===== Selected text =====

Farrukh Dhondy | The Kohinoor for Camilla? It’s high time it is back home…

It is possible that Prince Charles, being the fair-minded bloke he is, decides to persuade Camilla to repatriate the Kohinoor to India

“The magpie asked a trespassing crow
Why he didn’t make a clacking sound
And why his squawk was not profound
And why his plumage didn’t glow
Like the magpie’s white and blue?
To which the unfazed crow replied
My caw and my colour are my joy and pride
And that’s a parable for you.”

— From Kaaley Koo Aaagey Dhaklo, by Bachchoo

I am certain — or inclined to think — that the distinguished parliamentarian, novelist, stand-up comic and advocate of reparations for imperial injustices Shashi Tharoor has noted that Queen Elizabeth II has decreed that the crown containing the Kohinoor diamond shall pass, when she passes, to Camilla, the wife of Prince Charles. Perhaps Shashi will write a book objecting to this piratical heritage. Or if time doesn’t permit, he should at least, as the leading campaigner against colonial loot, give lectures about such impudence. Maybe he won’t and so, gentle reader, I take it upon myself to publicise this historical travesty.

This question of reparations for colonial injustice and for the looting of the colonies has always been problematic. Even if the British, Dutch, Spanish and French monarchs or governments recognise such claims from their former colonies, to whom would these reparations be paid? If to the current governments of the subcontinent, Africa, South America or Indonesia, mightn’t millions or billions of pounds or euros end up in politicians’ secret accounts in Dubai or Switzerland?

When Afro-Americans demand reparations — not the two acres of land and a donkey they were once promised when slavery was abolished after the American Civil War — they have a case, and it is clear that all such monies could be paid by the US treasury to every black individual who had less accountable wealth than a generously specified sum. Black millionaires shouldn’t get anything.

My humble suggestion for such reparations to the ex-colonies would be that the colonising nations provide the capital to abolish poverty in these nations forever.

Obviously, the definition of poverty differs from age to age and nation to nation, but it would be relatively easy or at least possible to set, through a democratic procedure, a threshold in each case.

Related to this question of reparations is that of the repatriation of loot — which brings us from the Elgin Marbles in the British Museum and a few thousand other artefacts therein, back to the Kohinoor diamond.

Unlike my uncertainty about Shashi’s awareness and intentions, I am more than convinced that Her Majesty Queen Elizabeth II is au fait with the history of the diamond — and if not with its complete narrative, at least with the fact that it carries a deadly curse which comes into play when the Kohinoor is in the possession of, or belongs to, a man. Women are spared the curse of the K.

As some of us know — and to those who don’t I would highly recommend the book about the Kohinoor written by the brilliant William Dalrymple and Anita Anand (Are you using this publication’s space to wangle an invitation to the Jaipur Literary Festival? — Ed.

===== Study material =====

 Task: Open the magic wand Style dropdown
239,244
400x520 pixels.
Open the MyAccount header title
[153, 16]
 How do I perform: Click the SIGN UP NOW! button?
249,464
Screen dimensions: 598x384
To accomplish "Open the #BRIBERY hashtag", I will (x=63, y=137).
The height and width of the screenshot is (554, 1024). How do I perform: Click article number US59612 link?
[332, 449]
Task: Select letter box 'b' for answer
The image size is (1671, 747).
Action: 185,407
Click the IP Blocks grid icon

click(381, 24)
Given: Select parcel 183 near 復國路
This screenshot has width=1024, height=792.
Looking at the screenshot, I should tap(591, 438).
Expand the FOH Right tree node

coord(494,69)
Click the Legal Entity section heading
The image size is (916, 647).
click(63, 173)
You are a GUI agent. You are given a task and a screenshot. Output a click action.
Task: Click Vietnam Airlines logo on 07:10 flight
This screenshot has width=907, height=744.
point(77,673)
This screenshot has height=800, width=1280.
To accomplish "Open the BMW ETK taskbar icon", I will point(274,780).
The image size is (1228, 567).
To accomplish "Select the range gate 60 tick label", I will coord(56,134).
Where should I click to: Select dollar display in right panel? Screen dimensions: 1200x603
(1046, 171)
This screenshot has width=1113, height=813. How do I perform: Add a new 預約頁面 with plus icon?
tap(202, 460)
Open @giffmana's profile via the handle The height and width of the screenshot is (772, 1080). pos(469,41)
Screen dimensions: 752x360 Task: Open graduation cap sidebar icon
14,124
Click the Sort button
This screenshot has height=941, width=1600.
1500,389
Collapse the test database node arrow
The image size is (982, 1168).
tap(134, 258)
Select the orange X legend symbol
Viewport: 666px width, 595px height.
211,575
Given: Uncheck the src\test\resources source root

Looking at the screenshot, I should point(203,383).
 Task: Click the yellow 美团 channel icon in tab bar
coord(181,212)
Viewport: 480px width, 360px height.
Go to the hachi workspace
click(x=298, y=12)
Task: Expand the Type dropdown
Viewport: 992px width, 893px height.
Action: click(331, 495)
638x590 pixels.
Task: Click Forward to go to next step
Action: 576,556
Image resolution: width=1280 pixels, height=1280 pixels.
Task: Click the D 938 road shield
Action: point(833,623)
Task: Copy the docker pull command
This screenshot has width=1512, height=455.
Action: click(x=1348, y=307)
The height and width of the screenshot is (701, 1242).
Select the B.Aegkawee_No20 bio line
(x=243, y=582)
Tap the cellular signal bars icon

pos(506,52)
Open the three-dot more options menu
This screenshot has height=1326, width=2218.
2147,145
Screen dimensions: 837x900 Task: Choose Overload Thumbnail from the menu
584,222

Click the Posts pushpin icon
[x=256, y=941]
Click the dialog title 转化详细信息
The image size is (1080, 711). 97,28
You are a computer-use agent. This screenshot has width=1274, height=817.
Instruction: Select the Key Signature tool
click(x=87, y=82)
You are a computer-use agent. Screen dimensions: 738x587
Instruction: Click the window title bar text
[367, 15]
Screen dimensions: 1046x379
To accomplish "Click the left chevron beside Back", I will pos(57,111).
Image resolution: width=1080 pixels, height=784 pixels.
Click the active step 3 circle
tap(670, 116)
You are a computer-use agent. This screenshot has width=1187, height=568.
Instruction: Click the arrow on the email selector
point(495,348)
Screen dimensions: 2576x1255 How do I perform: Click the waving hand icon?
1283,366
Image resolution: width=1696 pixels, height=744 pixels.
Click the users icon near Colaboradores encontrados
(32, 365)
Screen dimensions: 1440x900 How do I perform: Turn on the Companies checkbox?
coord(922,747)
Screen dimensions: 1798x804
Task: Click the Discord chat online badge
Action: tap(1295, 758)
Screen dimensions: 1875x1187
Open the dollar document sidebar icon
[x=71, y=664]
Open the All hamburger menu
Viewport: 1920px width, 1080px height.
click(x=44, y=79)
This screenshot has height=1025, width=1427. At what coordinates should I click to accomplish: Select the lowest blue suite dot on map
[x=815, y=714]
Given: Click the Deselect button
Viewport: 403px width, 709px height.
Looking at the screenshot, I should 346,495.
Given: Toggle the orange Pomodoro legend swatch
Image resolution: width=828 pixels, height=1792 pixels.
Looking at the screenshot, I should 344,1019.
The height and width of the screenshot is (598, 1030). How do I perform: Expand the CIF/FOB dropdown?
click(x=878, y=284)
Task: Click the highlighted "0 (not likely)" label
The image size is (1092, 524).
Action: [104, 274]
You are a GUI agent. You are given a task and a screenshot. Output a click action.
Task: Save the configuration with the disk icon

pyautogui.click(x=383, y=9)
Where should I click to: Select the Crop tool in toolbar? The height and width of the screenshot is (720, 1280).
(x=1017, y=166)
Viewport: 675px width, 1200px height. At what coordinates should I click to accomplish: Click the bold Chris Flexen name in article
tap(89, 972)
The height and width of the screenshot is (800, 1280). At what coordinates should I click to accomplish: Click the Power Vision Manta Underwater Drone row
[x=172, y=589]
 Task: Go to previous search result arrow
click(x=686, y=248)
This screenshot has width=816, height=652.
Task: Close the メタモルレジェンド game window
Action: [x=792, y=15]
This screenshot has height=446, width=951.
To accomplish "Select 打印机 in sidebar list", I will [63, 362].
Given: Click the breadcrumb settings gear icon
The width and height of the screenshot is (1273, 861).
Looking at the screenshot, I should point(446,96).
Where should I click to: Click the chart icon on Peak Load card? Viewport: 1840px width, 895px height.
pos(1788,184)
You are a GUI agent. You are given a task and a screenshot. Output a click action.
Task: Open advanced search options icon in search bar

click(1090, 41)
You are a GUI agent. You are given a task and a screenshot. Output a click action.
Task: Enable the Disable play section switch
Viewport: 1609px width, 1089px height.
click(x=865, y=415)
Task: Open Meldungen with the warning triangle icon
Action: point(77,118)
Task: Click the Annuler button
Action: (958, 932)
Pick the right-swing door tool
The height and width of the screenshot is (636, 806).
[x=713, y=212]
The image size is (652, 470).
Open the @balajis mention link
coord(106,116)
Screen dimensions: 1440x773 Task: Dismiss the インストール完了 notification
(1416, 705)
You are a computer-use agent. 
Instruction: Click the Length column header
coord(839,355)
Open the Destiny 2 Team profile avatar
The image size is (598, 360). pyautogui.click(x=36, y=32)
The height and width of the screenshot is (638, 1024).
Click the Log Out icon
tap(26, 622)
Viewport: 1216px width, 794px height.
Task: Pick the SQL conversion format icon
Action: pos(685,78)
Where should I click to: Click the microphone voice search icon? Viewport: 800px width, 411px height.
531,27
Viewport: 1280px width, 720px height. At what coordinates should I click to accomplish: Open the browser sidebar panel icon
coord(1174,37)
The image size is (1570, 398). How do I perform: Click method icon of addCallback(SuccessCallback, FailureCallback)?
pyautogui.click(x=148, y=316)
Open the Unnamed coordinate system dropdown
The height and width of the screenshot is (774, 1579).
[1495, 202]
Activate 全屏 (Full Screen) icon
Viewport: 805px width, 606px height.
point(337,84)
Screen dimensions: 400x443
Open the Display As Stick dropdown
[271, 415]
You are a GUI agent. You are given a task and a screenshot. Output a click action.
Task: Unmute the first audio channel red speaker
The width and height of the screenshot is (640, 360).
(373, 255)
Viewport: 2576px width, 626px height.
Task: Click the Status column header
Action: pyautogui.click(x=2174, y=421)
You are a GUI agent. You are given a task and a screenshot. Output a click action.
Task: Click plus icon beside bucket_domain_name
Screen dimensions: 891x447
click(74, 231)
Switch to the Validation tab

=====

* [Your assignment]:
Summarize the column on the Kohinoor in two sentences.

* [Your response]:
The column notes Queen Elizabeth II's decree that the crown containing the Kohinoor will pass to Camilla, which the writer calls a historical travesty, and it suggests Prince Charles might persuade Camilla to return the diamond to India. It also argues that colonial reparations are problematic, proposes that colonizing nations fund the abolition of poverty in their former colonies, and ties this to the repatriation of loot such as the Kohinoor, which is said to carry a curse on male owners.